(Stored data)
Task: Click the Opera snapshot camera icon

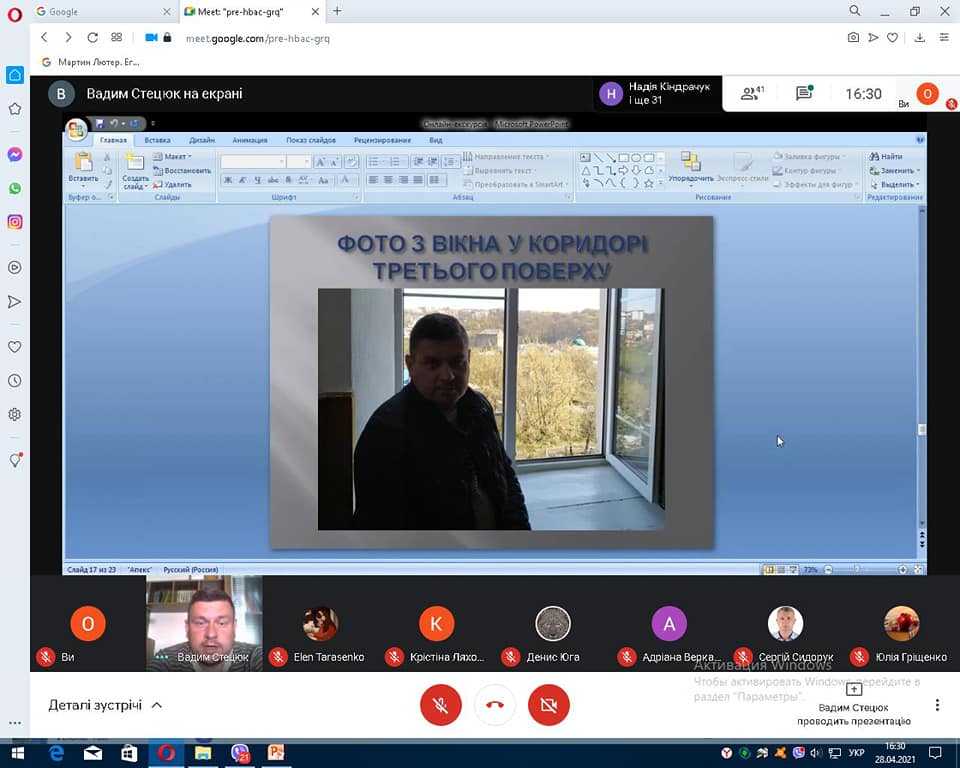Action: point(853,38)
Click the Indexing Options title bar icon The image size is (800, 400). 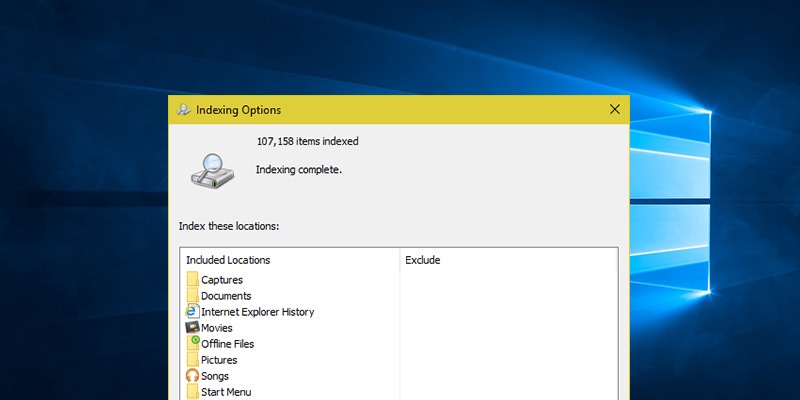(184, 110)
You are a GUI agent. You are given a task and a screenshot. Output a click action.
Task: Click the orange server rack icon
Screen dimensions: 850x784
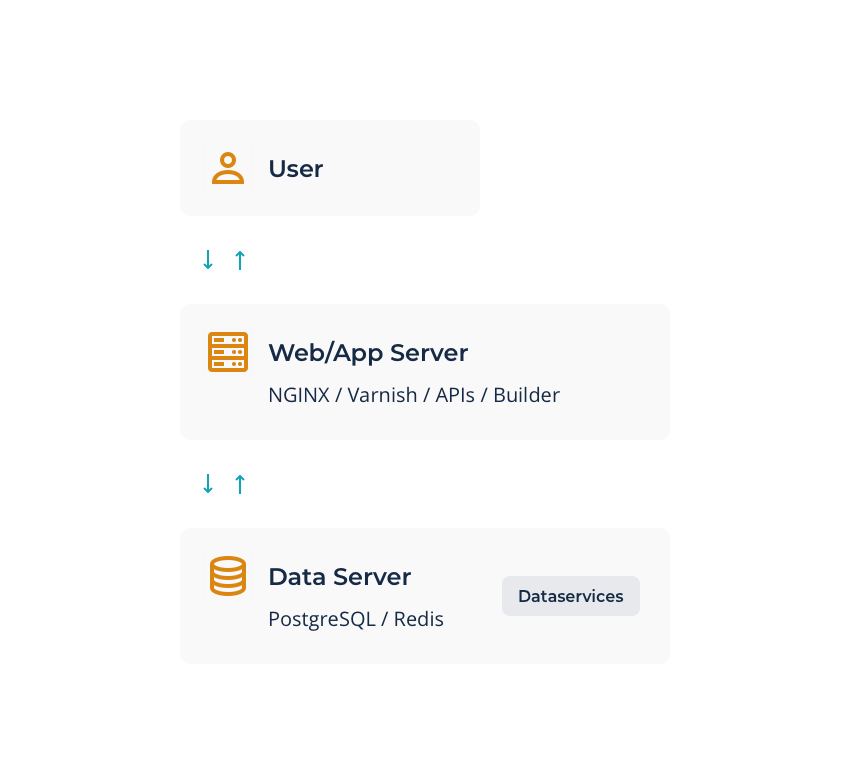tap(228, 352)
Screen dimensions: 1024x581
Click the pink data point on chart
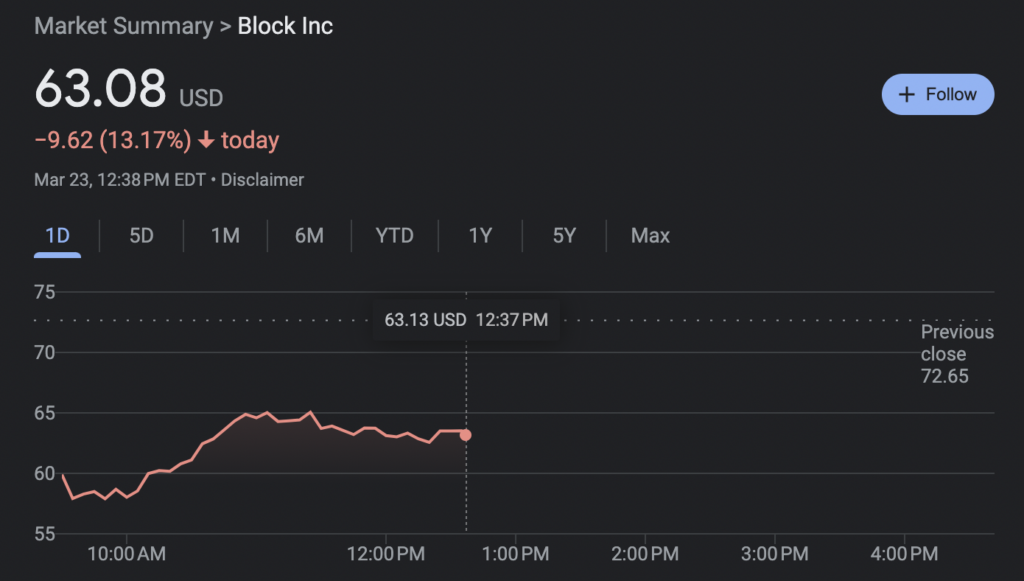tap(465, 435)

PROBLEM TO WORK ON: In the copy, leave out all pictures, and retype exactly each line from the one with "Screen dimensions: 1024x581" through the last line of the entries.

RESULT:
Screen dimensions: 1024x581
Click the pink data point on chart
tap(465, 435)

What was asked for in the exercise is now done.